What you return should match every entry, character for character.
Start of Provided material
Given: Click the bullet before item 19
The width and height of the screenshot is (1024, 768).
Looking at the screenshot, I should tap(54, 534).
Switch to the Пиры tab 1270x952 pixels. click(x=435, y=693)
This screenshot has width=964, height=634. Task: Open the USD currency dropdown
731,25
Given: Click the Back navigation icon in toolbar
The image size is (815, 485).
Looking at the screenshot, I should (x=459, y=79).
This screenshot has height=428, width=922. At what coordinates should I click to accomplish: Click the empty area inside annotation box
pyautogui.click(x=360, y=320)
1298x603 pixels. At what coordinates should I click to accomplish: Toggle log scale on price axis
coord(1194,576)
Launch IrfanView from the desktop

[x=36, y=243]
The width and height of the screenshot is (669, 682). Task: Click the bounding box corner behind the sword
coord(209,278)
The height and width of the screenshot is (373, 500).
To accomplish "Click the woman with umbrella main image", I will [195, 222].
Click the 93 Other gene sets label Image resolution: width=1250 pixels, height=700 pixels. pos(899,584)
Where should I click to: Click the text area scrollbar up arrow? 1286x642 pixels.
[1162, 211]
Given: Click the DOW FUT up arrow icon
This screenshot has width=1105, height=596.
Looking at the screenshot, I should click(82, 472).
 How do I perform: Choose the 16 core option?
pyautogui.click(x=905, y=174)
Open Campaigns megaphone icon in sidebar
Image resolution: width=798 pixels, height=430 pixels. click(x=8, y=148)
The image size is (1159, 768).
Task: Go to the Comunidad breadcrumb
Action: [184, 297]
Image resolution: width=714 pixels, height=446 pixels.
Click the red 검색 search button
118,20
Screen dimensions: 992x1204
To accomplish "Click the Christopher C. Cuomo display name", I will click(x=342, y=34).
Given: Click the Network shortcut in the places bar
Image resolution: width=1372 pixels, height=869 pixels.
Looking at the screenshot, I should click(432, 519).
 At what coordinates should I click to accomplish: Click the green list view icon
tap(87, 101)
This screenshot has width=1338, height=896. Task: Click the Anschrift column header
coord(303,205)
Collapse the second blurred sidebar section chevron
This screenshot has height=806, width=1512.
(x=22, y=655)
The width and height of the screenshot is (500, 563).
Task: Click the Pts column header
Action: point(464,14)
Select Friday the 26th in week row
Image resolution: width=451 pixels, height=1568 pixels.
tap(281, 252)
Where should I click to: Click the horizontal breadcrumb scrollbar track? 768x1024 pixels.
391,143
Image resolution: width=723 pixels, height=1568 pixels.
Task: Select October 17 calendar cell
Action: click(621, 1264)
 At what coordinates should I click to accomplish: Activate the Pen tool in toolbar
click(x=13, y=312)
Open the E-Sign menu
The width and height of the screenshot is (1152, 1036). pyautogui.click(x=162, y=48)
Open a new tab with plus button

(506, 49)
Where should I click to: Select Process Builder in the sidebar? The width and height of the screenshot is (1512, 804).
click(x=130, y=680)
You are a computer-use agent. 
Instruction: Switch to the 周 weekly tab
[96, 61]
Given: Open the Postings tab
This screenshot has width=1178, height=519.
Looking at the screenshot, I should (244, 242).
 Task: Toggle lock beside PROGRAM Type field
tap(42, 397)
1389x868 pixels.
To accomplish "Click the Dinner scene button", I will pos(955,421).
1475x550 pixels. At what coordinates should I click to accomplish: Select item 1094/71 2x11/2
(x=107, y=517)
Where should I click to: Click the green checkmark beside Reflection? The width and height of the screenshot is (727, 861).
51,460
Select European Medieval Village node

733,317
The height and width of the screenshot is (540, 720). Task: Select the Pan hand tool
End of Provided material
- _Response for this exercise_:
Given: Click the bullet before item 19
The width and height of the screenshot is (1024, 768).
Looking at the screenshot, I should tap(54, 534).
Switch to the Пиры tab 1270x952 pixels. click(x=435, y=693)
This screenshot has width=964, height=634. Task: Open the USD currency dropdown
731,25
Given: Click the Back navigation icon in toolbar
The image size is (815, 485).
Looking at the screenshot, I should (x=459, y=79).
This screenshot has height=428, width=922. At what coordinates should I click to accomplish: Click the empty area inside annotation box
pyautogui.click(x=360, y=320)
1298x603 pixels. At what coordinates should I click to accomplish: Toggle log scale on price axis
coord(1194,576)
Launch IrfanView from the desktop

[x=36, y=243]
The width and height of the screenshot is (669, 682). Task: Click the bounding box corner behind the sword
coord(209,278)
The height and width of the screenshot is (373, 500).
To accomplish "Click the woman with umbrella main image", I will [195, 222].
Click the 93 Other gene sets label Image resolution: width=1250 pixels, height=700 pixels. pos(899,584)
Where should I click to: Click the text area scrollbar up arrow? 1286x642 pixels.
[1162, 211]
Given: Click the DOW FUT up arrow icon
This screenshot has width=1105, height=596.
Looking at the screenshot, I should click(82, 472).
 How do I perform: Choose the 16 core option?
pyautogui.click(x=905, y=174)
Open Campaigns megaphone icon in sidebar
Image resolution: width=798 pixels, height=430 pixels. click(x=8, y=148)
The image size is (1159, 768).
Task: Go to the Comunidad breadcrumb
Action: [184, 297]
Image resolution: width=714 pixels, height=446 pixels.
Click the red 검색 search button
118,20
Screen dimensions: 992x1204
To accomplish "Click the Christopher C. Cuomo display name", I will click(x=342, y=34).
Given: Click the Network shortcut in the places bar
Image resolution: width=1372 pixels, height=869 pixels.
Looking at the screenshot, I should click(432, 519).
 At what coordinates should I click to accomplish: Click the green list view icon
tap(87, 101)
This screenshot has width=1338, height=896. Task: Click the Anschrift column header
coord(303,205)
Collapse the second blurred sidebar section chevron
This screenshot has height=806, width=1512.
(x=22, y=655)
The width and height of the screenshot is (500, 563).
Task: Click the Pts column header
Action: point(464,14)
Select Friday the 26th in week row
Image resolution: width=451 pixels, height=1568 pixels.
tap(281, 252)
Where should I click to: Click the horizontal breadcrumb scrollbar track? 768x1024 pixels.
391,143
Image resolution: width=723 pixels, height=1568 pixels.
Task: Select October 17 calendar cell
Action: click(621, 1264)
 At what coordinates should I click to accomplish: Activate the Pen tool in toolbar
click(x=13, y=312)
Open the E-Sign menu
The width and height of the screenshot is (1152, 1036). pyautogui.click(x=162, y=48)
Open a new tab with plus button

(506, 49)
Where should I click to: Select Process Builder in the sidebar? The width and height of the screenshot is (1512, 804).
click(x=130, y=680)
You are a computer-use agent. 
Instruction: Switch to the 周 weekly tab
[96, 61]
Given: Open the Postings tab
This screenshot has width=1178, height=519.
Looking at the screenshot, I should (244, 242).
 Task: Toggle lock beside PROGRAM Type field
tap(42, 397)
1389x868 pixels.
To accomplish "Click the Dinner scene button", I will pos(955,421).
1475x550 pixels. At what coordinates should I click to accomplish: Select item 1094/71 2x11/2
(x=107, y=517)
Where should I click to: Click the green checkmark beside Reflection? The width and height of the screenshot is (727, 861).
51,460
Select European Medieval Village node

733,317
The height and width of the screenshot is (540, 720). Task: Select the Pan hand tool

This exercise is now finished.